■ **Selected text**

==================================================

Topological sort in OCaml
Asked Answered
M

4

21

I'm trying to write topological sorting in ocaml, but I'm a beginner (in OCaml & graphs algorithms) and I can't do this by myself.

It's easier for me to think about topological sorting in, for example, C++ (and there is a lot examples of topological sorting in C++ on the Internet), but I want to learn something new. Moreover, I've found some examples of topological sorting written in OCaml, but I don't understand them, to be frankly.

Let's say I have a list (int * int list) list, for example:

myList = [(1, [2]); (5, [6; 7]); (3, [2]); (6, [3; 7]); (8, [7]); (4, [3; 1])];;

and that means, that I need to "do" task 1 before task 2, task 4 before tasks 3 and 1 etc.

I think, that output for this list should be:

[8; 5; 6; 7; 4; 3; 1; 2]

(however I'm not sure, because I just made this example, so if I'm wrong, correct me please)

Also, I've read, that topological sort doesn't work for cycles in graphs, so there must be some kind of condition for cycles - when given graph has cycle(s) we raise exception (I think that is a good idea).

AFAIK, I need to use DFS in algorithm for topological sort, which (DFS) I don't know how to implement in OCaml (I understand main idea, but I don't feel, how that works in OCaml/functional programming).

I would really appreciate Your help to understand me this concepts (I mean topological sort, DFS in OCaml/functional programming). If You can, it would be great, if You show me example codes, because reading code is (for me) the best method to understand algorithm's concept.

I know, that for most of You this is a simple question, but I hope, that it won't keep You from helping me.

PS: I'm learning OCaml by myself (I'm in a high school), so I don't have solid theory background (either in OCaml or algorithms). I had started learning OCaml, because I wanted to understand recursion concept, and now this language seems to be interesting, because is really different from C++, so I'm still trying to learn something new in OCaml.

Memorial answered 11/1, 2011 at 3:27 Comment(1)
If your question had been phrased differently, I would have recommended you just use ocamlgraph.lri.fr . Nevertheless, when you are more comfortable with OCaml and in particular OCaml's module system, I recommend you re-visit this example. A nice introduction to Ocamlgraph is at alexleighton.wordpress.com/2009/04/22/intro-to-ocamlgraph .Nicolle
R
21

First, be aware that Objective Caml does support a programming style which, despite syntactic differences, is fairly similar to C++, by means of mutable data structures (references, arrays, hash tables) and imperative constructs (for and while loops, variable assignment). I'm assuming below that you're actually trying to write your topological sort in idiomatic pure functional style.

Pure functional programming is mostly declarative : this function applied to that value is this other value. This is why the right-hand side of let x = is an expression (evaluates to a value) instead of a sequence of actions that uses return. Of course, trouble appears when adapting an algorithm that is commonly described as a series of steps instead.

Fortunately, there's a pattern (actually, a family of patterns) that lets you represent imperative-ish algorithms in functional style by turning "change the value of X" into "return a new object which is identical to the old one, except for the value of X".

==================================================

Reproduce everything in the OCaml thread from "myList = [(1, [2]);" down to "works in OCaml/functional programming).". Work from the OCaml thread above and nothing else.

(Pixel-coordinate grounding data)
==================================================

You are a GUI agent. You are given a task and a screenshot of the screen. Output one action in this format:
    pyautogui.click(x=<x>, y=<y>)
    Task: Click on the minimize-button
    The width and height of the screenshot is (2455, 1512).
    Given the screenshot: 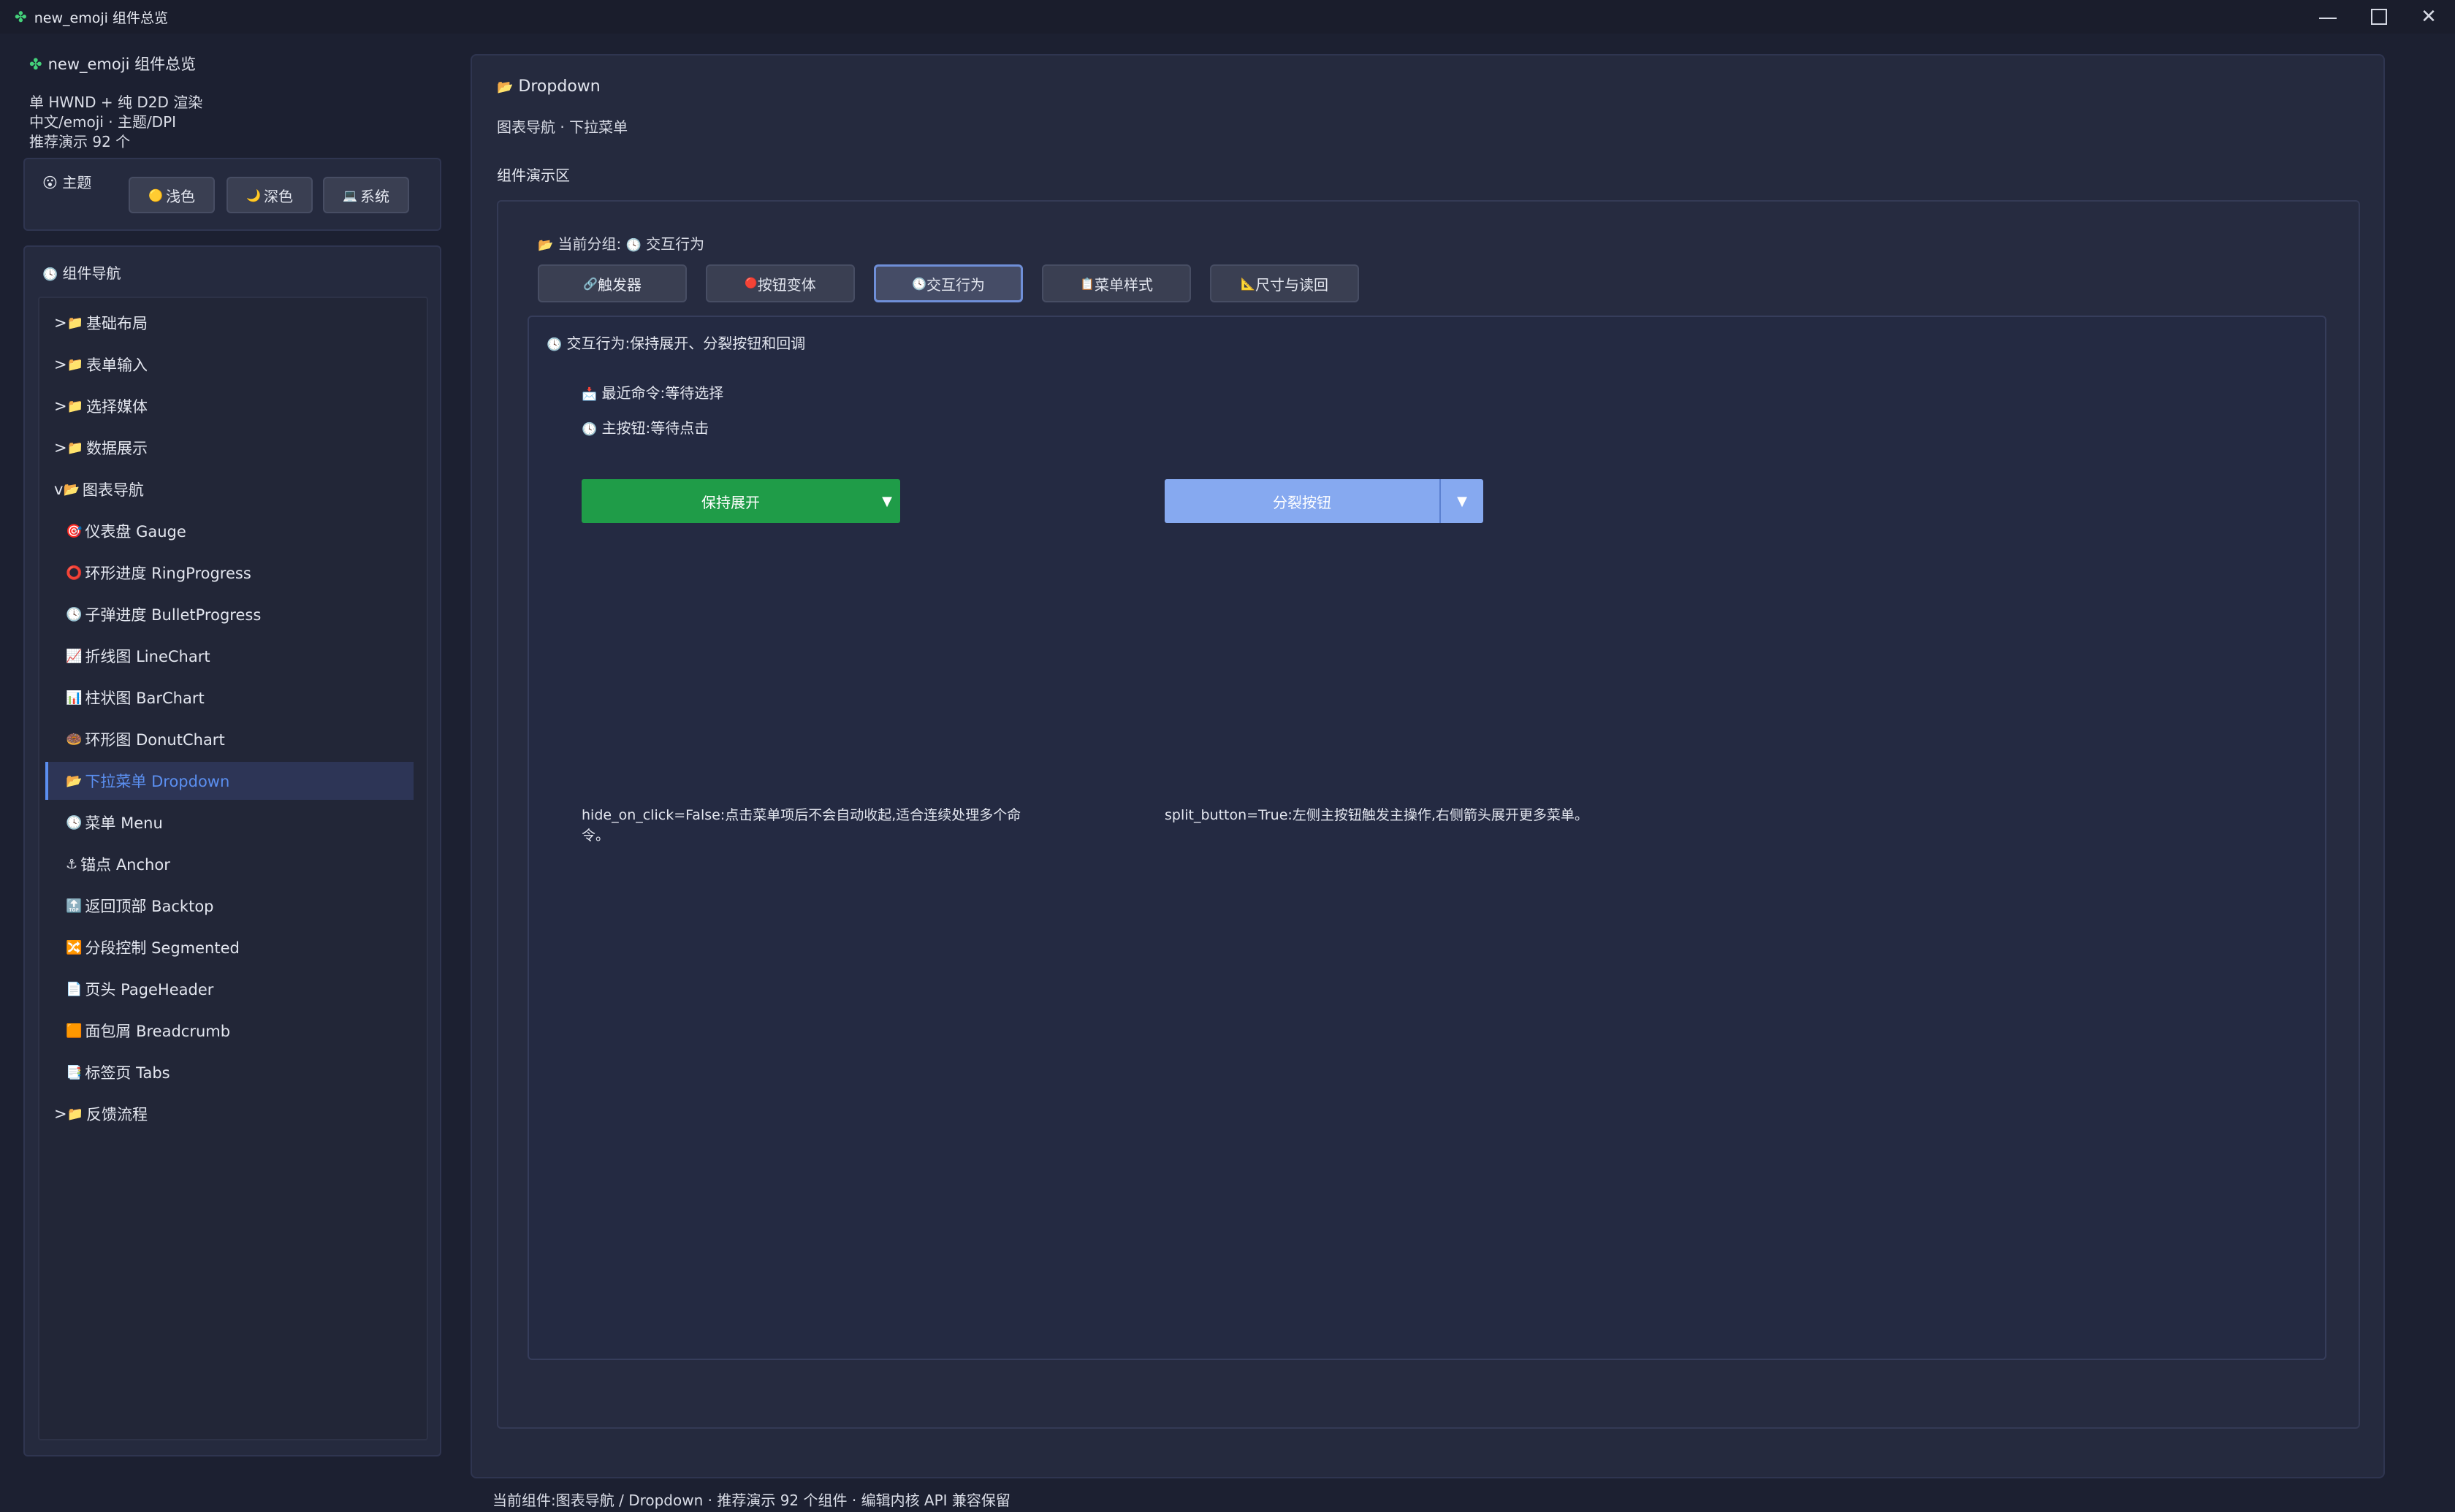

==================================================

■ **Solution for this problem**
myList = [(1, [2]); (5, [6; 7]); (3, [2]); (6, [3; 7]); (8, [7]); (4, [3; 1])];;

and that means, that I need to "do" task 1 before task 2, task 4 before tasks 3 and 1 etc.

I think, that output for this list should be:

[8; 5; 6; 7; 4; 3; 1; 2]

(however I'm not sure, because I just made this example, so if I'm wrong, correct me please)

Also, I've read, that topological sort doesn't work for cycles in graphs, so there must be some kind of condition for cycles - when given graph has cycle(s) we raise exception (I think that is a good idea).

AFAIK, I need to use DFS in algorithm for topological sort, which (DFS) I don't know how to implement in OCaml (I understand main idea, but I don't feel, how that works in OCaml/functional programming).